Закрывшись от стихии портфелем, Епифан живо проскользнул в подъезд, поднялся к себе на четвёртый и, потопав по коврику чешскими ботинками на меху, напористо, по-хозяйски, позвонил.

— Здравствуй, дорогой. — Дверь ему открыла Маша, румяная, улыбающаяся, как-то по-особенному близкая в тёплой оренбургской шали.

Беременность она переносила прекрасно — никакиx там токсикозов, позывов к рвоте, пигментных пятен и истерии, срок уже семь месяцев — а настроение лёгкое, безоблачное, словно у невинной девушки.

Епифан поцеловал её в прохладную, пахнущую миндалём щеку, прошёл узким коридором в комнату, разделся и, распахнув дверцу «Ладоги», начал вынимать из портфеля изыски распределителя — балык, икра, буженина, сервелат. Будущим матерям нужно как следует питаться, впрочем, будущим отцам тоже.

— А что у нас сегодня на ужин? — С облегчением сбросив габардиновый доспех, Епифан с немецкой аккуратностью повесил его на плечики, присел пару раз, разминая колени, и со степенной неторопливостью стал переодеваться в домашнее. — Что-нибудь вкусненькое?

Он заметно пополнел, приосанился, округлился телом, как видно, на партийные хлеба не возбранялось намазывать и толстый слой масла.
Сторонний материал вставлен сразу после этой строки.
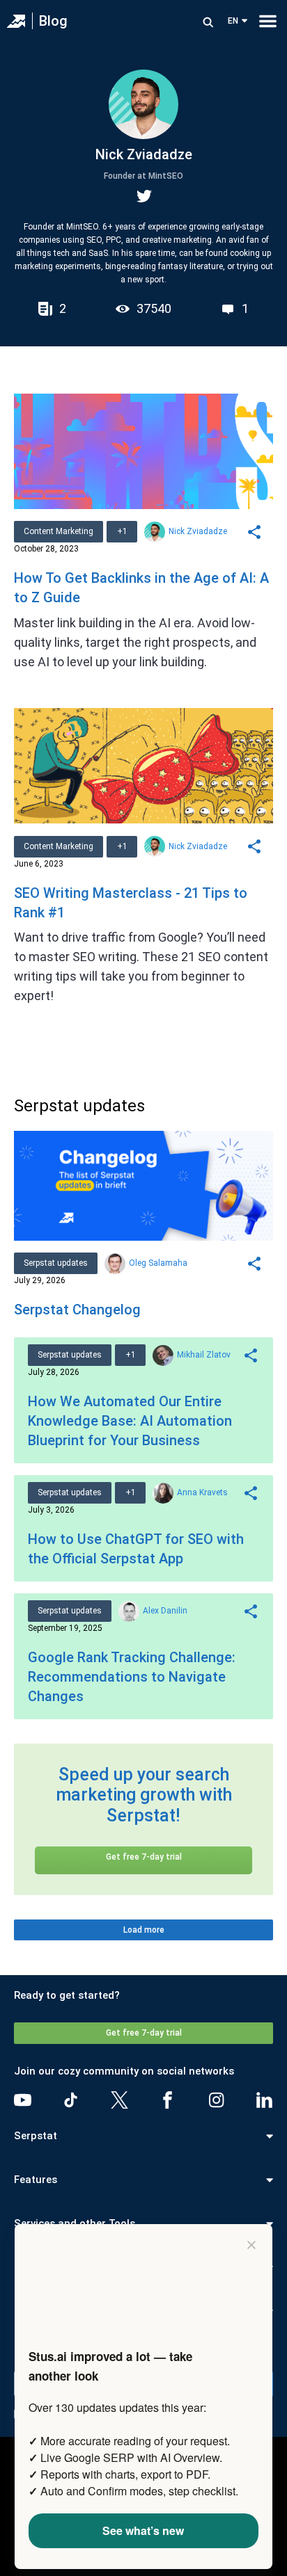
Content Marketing (58, 531)
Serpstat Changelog (77, 1309)
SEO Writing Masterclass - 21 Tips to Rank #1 (130, 903)
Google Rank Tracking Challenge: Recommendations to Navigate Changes (131, 1677)
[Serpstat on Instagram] (216, 2100)
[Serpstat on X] (119, 2100)
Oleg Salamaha (158, 1263)
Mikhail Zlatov (204, 1355)
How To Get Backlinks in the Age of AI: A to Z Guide (141, 588)
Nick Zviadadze (198, 531)
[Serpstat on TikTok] (70, 2100)
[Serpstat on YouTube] (22, 2100)
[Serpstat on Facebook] (167, 2100)
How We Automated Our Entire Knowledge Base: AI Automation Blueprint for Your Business (130, 1421)
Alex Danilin (165, 1611)
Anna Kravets (202, 1492)
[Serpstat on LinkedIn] (264, 2100)
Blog (53, 21)
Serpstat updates (56, 1263)
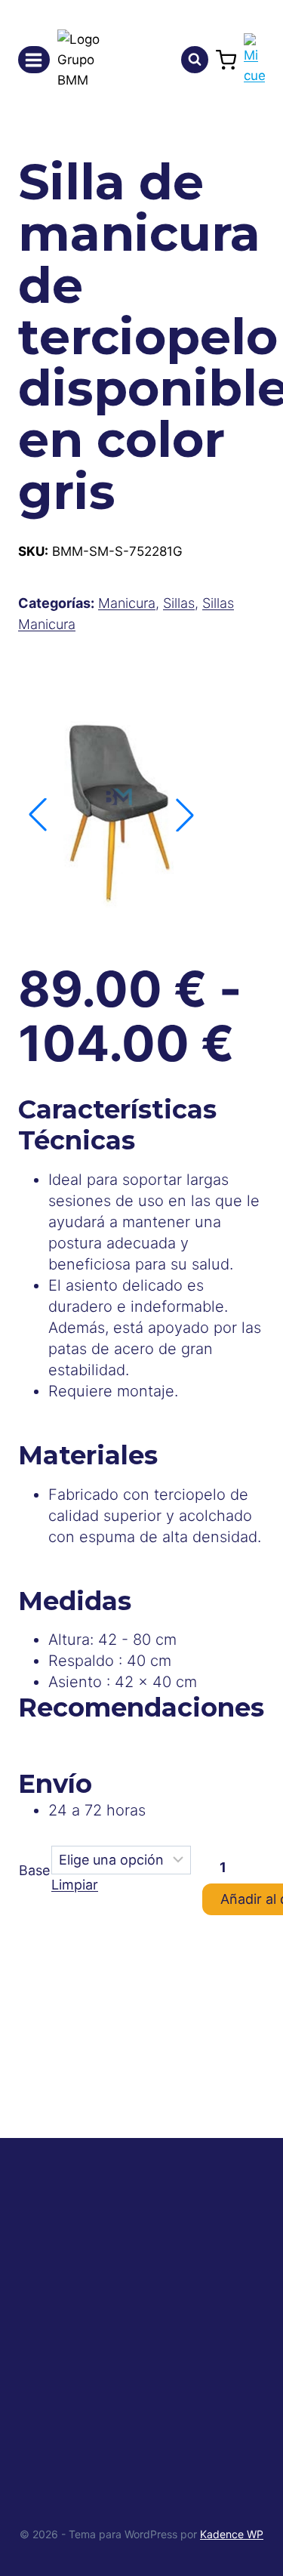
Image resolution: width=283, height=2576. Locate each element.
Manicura (126, 603)
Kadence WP (231, 2534)
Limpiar (74, 1885)
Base (34, 1870)
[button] (184, 814)
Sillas (179, 603)
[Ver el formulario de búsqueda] (194, 59)
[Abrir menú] (34, 59)
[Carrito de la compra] (226, 60)
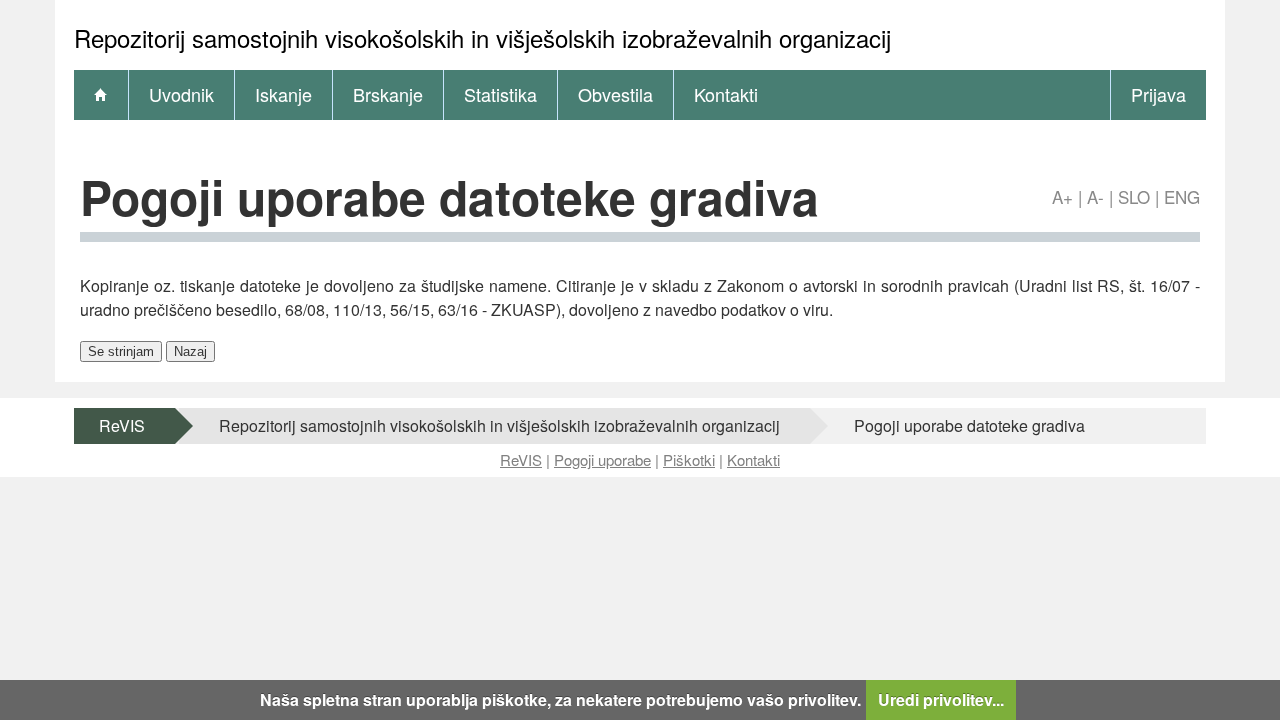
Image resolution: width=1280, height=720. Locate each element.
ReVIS (122, 425)
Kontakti (726, 94)
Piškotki (689, 459)
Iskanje (283, 94)
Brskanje (388, 94)
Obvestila (615, 94)
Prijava (1158, 94)
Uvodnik (181, 94)
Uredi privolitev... (941, 699)
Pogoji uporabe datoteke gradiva (969, 425)
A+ (1062, 196)
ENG (1182, 196)
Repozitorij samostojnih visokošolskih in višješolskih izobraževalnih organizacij (499, 425)
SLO (1134, 196)
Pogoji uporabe (602, 459)
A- (1095, 196)
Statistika (500, 94)
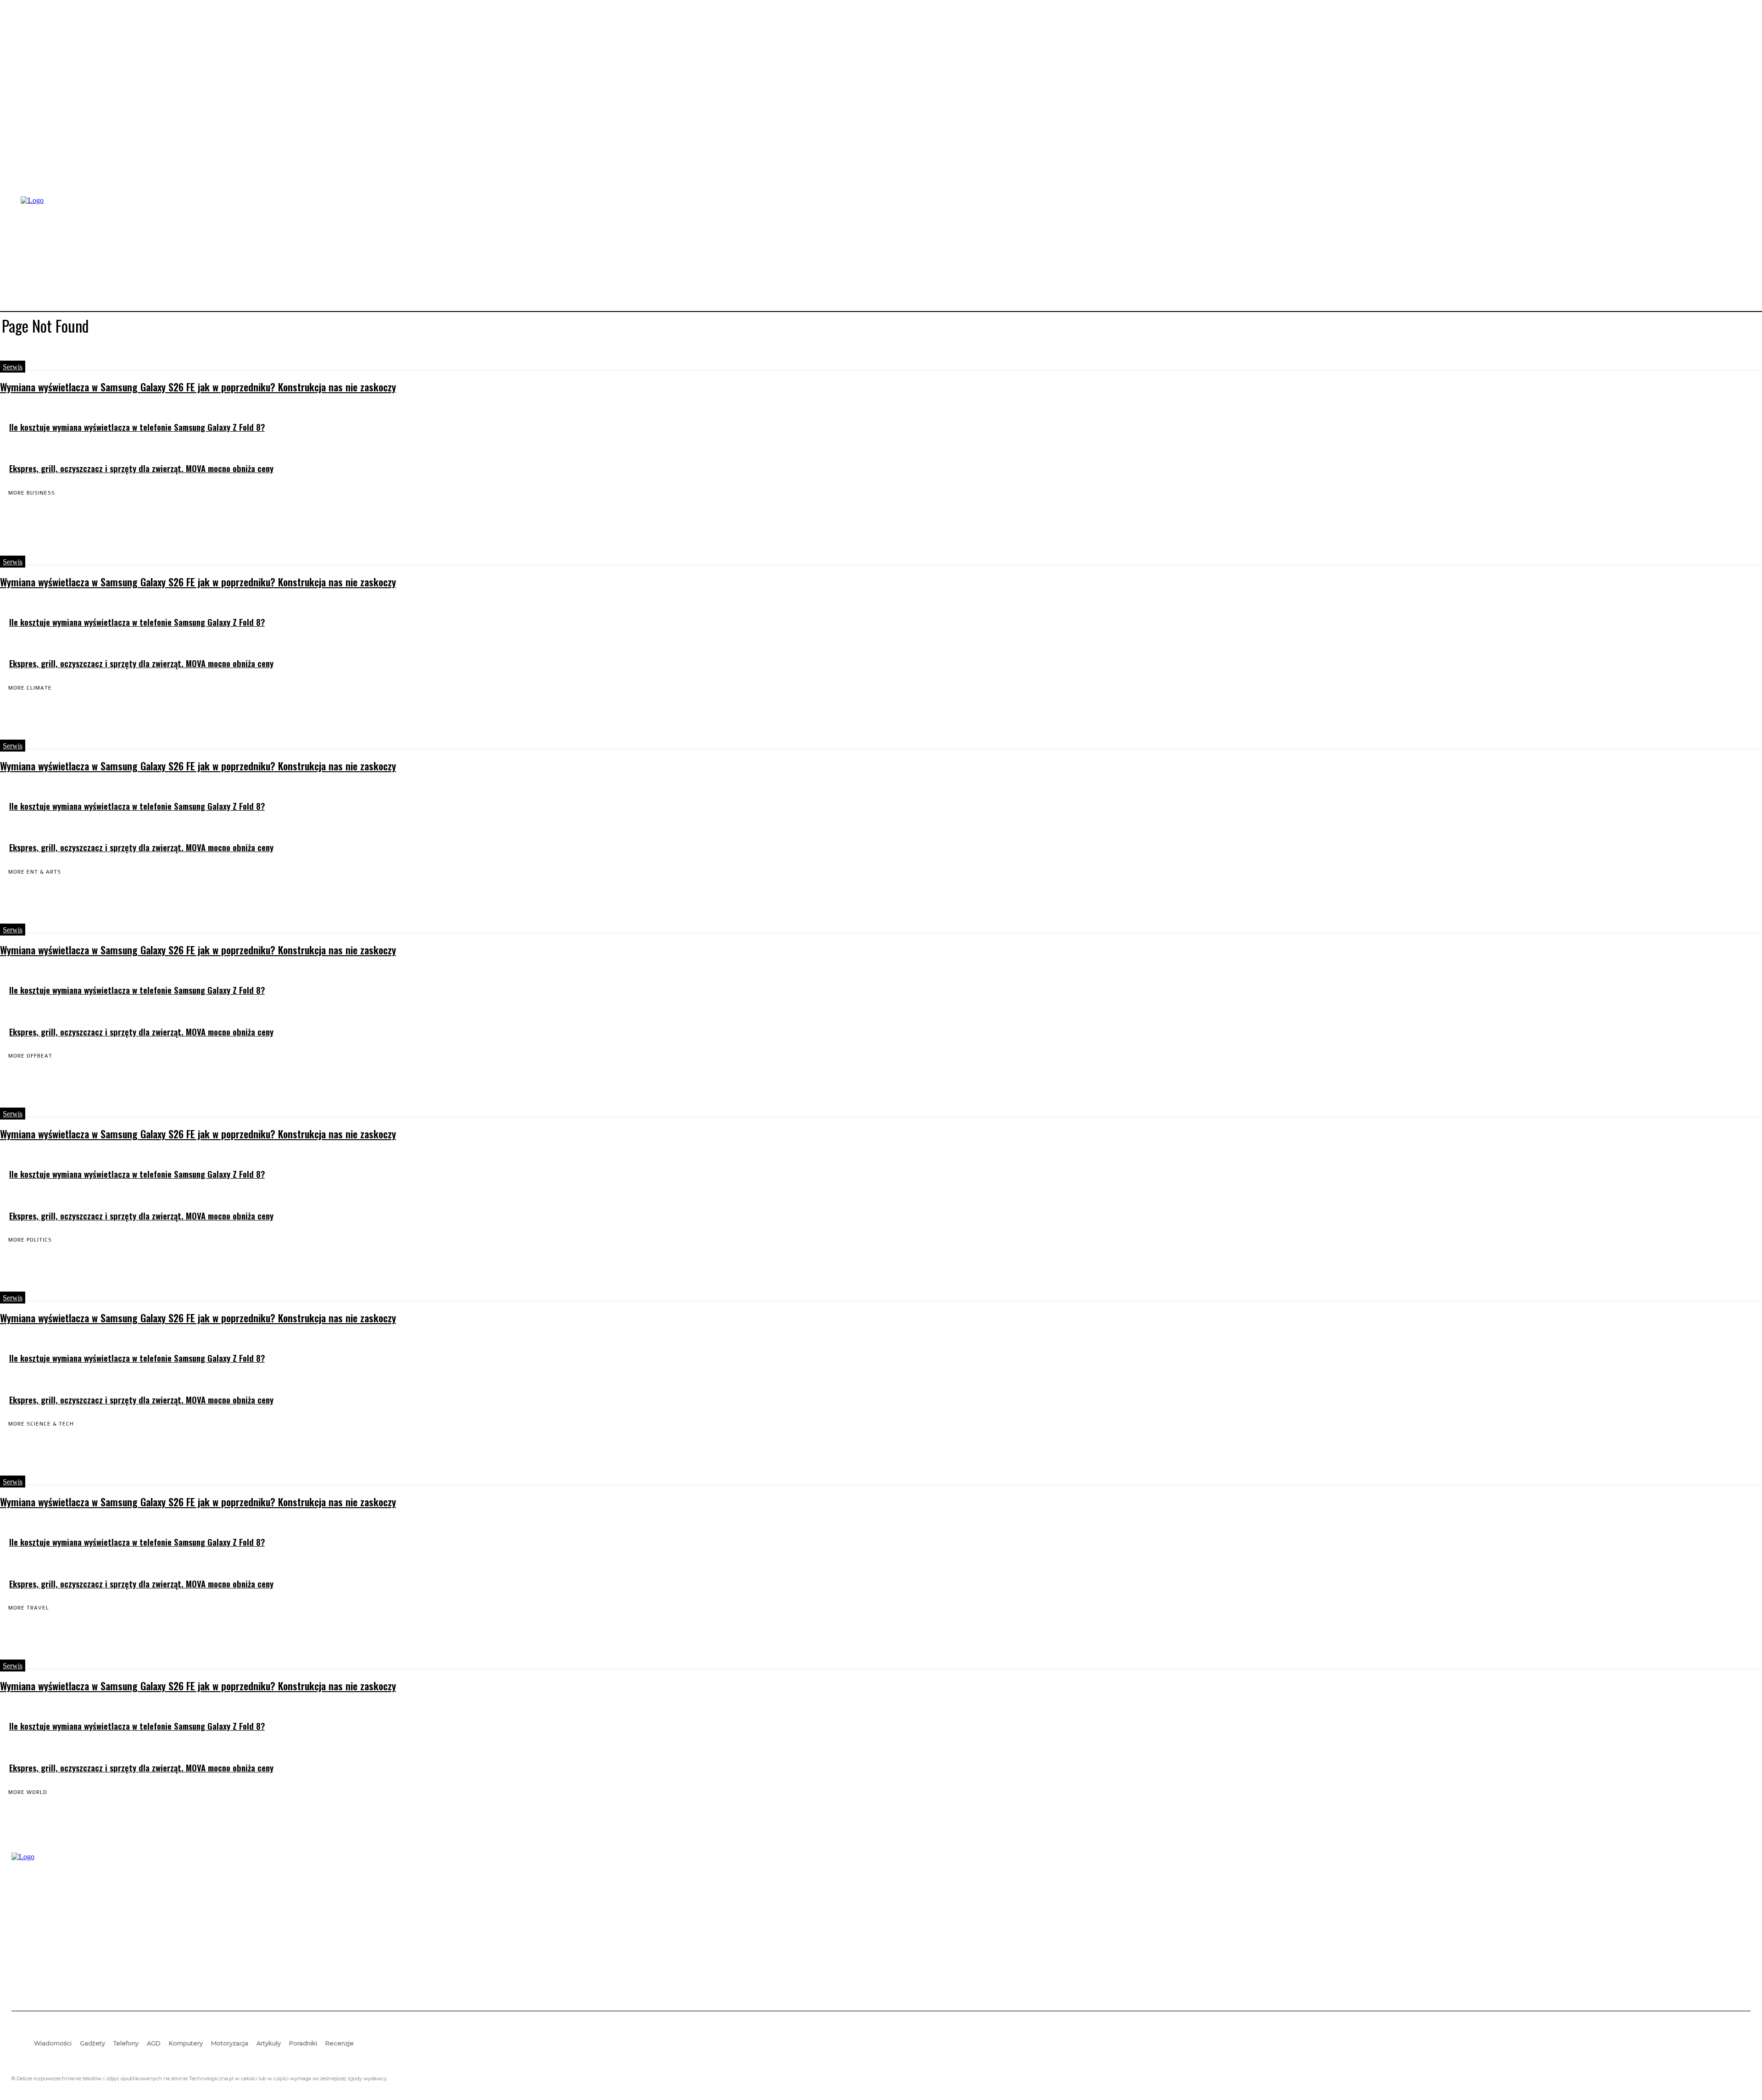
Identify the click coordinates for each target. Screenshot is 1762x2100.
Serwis (12, 367)
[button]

— Борщ, как ты любишь, с толчёным салом, свиные рёбрышки с капустой, по-баварски, и… — Она вдруг прильнула к Епифану и крепко поцеловала его. — Я испекла торт, бисквитный, с яблоками и лимоном. Конечно, не швабский штрудель с миндалём… Сегодня ведь ровно полгода, как мы женаты… Дорогой, может, ты подождёшь минут пятнадцать, пока он пропитается кремом, а я пока загляну в консультацию, только что позвонили, там какая-то путаница с анализами. А потом мы спокойно отметим наш праздник. И будь добр, отпусти тётю Пашу, она караулит торт. Сапрыкины на кухне…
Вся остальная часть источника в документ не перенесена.